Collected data
◇ ◇ ◇ ◇ ◇

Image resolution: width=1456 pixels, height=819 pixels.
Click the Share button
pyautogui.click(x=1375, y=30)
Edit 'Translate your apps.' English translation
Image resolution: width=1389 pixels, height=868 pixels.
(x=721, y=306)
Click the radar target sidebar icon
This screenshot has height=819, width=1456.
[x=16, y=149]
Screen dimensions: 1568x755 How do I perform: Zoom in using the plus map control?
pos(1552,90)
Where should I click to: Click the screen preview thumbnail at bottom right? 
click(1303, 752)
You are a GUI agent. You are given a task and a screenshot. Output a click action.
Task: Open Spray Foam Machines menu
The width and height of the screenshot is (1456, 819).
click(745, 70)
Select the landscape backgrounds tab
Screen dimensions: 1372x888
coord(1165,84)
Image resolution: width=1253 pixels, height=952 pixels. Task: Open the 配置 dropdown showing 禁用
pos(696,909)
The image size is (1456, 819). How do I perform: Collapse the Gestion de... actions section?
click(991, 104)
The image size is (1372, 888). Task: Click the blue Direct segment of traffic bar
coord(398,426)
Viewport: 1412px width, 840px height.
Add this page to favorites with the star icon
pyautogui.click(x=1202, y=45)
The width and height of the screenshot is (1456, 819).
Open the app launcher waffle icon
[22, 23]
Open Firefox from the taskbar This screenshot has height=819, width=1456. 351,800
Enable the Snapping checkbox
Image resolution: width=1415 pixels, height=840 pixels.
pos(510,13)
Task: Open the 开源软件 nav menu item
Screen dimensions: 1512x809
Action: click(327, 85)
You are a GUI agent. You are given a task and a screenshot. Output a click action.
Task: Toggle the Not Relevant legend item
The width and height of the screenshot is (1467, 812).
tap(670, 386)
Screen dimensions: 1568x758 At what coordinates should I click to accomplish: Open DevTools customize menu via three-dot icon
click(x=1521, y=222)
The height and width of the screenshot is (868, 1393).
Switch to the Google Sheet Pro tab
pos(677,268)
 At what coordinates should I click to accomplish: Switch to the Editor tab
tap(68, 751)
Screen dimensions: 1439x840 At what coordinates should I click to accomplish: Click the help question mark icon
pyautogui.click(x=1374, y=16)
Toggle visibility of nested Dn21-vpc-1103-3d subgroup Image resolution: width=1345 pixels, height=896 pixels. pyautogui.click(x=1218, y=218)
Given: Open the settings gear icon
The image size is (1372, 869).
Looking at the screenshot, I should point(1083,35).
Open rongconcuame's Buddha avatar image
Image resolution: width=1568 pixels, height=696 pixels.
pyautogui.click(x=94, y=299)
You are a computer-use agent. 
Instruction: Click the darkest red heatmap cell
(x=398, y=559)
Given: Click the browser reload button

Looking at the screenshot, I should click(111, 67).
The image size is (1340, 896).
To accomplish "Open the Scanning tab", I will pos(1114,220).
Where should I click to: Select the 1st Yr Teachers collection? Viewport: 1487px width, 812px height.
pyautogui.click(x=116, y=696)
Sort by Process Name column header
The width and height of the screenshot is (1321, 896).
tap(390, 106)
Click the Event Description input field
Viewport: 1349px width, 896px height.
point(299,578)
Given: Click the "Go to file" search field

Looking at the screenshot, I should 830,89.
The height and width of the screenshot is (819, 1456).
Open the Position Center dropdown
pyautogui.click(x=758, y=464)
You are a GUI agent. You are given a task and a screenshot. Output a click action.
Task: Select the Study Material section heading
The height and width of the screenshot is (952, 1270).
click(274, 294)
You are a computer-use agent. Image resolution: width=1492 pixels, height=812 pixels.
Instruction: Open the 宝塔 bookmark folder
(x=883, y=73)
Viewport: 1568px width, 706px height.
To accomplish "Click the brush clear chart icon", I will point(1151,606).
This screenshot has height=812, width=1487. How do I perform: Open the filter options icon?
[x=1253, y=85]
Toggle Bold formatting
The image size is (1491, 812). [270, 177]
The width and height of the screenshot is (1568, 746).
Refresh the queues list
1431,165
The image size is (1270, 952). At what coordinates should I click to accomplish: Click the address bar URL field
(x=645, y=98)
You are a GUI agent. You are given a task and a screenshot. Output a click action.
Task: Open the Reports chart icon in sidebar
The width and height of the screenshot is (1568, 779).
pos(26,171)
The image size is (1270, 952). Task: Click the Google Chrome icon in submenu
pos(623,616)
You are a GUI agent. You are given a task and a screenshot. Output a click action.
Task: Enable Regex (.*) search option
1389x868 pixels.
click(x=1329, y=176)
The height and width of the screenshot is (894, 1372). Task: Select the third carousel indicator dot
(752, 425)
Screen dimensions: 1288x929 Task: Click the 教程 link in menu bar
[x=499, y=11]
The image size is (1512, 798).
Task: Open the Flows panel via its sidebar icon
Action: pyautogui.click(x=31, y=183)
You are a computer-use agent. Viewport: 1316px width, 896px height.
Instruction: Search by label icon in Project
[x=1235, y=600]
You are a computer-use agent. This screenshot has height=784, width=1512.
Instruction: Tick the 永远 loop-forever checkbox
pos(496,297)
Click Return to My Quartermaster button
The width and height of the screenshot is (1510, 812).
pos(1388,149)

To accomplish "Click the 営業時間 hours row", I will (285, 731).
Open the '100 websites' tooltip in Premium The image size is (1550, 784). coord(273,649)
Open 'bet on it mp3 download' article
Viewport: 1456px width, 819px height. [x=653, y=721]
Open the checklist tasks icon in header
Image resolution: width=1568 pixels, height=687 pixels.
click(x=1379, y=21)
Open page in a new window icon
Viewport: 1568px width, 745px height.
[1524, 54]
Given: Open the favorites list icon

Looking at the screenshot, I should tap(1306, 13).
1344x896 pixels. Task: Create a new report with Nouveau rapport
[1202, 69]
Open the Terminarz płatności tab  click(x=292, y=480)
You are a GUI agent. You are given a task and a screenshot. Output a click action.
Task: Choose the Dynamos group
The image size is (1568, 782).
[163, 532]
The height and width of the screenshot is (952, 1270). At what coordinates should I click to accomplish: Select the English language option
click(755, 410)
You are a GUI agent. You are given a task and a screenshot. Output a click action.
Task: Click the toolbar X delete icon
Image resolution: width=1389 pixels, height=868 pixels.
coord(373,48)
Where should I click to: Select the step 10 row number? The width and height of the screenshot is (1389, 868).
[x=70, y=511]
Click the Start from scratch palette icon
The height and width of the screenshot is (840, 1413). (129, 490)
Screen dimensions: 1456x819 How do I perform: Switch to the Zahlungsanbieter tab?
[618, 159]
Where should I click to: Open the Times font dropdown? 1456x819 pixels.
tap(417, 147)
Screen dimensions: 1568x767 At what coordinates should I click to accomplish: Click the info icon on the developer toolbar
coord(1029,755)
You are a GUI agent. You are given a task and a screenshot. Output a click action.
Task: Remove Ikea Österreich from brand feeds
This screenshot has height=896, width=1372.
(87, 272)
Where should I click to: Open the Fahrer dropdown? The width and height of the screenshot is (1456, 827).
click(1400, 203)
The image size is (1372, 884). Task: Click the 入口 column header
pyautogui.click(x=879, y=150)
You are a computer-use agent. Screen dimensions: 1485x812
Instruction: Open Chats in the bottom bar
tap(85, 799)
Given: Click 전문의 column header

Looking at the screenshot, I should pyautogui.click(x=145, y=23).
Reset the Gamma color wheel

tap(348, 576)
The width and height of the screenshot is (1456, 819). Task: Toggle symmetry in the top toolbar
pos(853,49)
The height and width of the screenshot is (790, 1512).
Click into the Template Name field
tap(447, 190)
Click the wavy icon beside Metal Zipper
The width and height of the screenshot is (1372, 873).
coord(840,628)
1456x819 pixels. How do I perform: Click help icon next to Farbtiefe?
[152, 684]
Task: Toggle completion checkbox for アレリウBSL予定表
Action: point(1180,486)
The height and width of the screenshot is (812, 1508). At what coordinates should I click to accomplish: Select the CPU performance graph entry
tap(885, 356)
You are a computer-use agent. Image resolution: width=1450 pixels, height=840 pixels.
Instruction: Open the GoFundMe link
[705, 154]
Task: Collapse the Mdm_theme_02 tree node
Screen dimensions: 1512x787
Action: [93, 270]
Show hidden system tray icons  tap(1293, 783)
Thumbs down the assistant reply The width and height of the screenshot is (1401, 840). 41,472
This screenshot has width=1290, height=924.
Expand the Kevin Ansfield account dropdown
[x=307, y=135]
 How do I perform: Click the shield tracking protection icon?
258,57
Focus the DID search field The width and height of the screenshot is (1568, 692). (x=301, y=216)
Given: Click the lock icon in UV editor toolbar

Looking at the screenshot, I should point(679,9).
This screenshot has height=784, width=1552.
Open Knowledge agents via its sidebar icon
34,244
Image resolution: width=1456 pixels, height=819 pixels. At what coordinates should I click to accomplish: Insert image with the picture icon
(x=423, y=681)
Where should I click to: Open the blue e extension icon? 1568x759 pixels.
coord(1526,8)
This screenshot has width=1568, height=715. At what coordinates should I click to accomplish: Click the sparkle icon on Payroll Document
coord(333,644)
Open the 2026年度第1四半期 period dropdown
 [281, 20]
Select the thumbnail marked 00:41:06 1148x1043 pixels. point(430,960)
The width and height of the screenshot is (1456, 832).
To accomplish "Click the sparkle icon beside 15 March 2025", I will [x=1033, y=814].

◇ ◇ ◇ ◇ ◇

> _The problem_:
After locating the line holding "This screenshot has height=896, width=1372." above, output exactly that line and every line after it through the line holding "You are a computer-use agent. Screen". Include nothing else.

> _Completed task_:
This screenshot has height=896, width=1372.
(87, 272)
Where should I click to: Open the Fahrer dropdown? The width and height of the screenshot is (1456, 827).
click(1400, 203)
The image size is (1372, 884). Task: Click the 入口 column header
pyautogui.click(x=879, y=150)
You are a computer-use agent. Screen dimensions: 1485x812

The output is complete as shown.